Beginning at the line that contains "spänning (185, 625)" and ending at the last line of the entries, write out each line exactly; include nothing outside that span.
** Opening DATA TO USE block **
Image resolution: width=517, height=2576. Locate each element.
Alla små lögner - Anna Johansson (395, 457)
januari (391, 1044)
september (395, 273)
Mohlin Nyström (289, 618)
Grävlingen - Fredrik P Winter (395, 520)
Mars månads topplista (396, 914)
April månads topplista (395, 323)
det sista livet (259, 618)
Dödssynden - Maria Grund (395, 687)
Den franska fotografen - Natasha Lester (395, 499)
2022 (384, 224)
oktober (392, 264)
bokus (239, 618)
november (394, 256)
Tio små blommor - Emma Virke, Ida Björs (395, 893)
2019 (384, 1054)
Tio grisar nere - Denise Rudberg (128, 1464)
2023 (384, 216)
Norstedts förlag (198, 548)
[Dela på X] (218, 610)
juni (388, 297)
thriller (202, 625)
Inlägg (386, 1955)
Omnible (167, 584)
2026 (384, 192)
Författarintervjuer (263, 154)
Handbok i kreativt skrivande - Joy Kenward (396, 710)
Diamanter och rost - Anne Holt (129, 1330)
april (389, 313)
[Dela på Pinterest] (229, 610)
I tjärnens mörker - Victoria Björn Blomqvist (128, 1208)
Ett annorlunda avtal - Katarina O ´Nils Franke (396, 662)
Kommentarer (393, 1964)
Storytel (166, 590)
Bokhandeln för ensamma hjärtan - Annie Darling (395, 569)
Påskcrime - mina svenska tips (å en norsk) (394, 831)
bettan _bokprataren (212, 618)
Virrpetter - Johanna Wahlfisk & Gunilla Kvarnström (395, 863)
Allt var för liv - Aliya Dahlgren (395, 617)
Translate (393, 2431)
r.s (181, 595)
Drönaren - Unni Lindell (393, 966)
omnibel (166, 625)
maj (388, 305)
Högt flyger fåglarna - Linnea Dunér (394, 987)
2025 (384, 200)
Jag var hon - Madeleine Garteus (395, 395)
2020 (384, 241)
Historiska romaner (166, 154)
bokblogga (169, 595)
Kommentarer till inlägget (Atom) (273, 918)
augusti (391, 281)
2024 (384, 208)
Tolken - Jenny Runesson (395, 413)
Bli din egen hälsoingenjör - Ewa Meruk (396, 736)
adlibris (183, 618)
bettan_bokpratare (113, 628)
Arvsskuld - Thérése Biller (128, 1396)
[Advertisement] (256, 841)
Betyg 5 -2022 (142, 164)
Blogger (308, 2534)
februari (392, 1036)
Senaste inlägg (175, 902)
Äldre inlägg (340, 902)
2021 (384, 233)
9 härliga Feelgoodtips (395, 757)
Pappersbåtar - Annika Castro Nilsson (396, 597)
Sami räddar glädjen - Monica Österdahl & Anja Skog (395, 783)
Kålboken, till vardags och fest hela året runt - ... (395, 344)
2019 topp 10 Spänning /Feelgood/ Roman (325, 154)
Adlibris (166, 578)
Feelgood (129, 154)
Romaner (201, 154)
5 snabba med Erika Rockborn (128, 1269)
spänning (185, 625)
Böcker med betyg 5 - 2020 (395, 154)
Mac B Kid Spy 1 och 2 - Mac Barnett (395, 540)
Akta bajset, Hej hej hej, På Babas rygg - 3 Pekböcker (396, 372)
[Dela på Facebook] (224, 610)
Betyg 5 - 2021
** Closing DATA TO USE block **
YOUR SOLUTION
spänning (185, 625)
Böcker med betyg 5 - 2020 (395, 154)
Mac B Kid Spy 1 och 2 - Mac Barnett (395, 540)
Akta bajset, Hej hej hej, På Babas rygg - 3 Pekböcker (396, 372)
[Dela på Facebook] (224, 610)
Betyg 5 - 2021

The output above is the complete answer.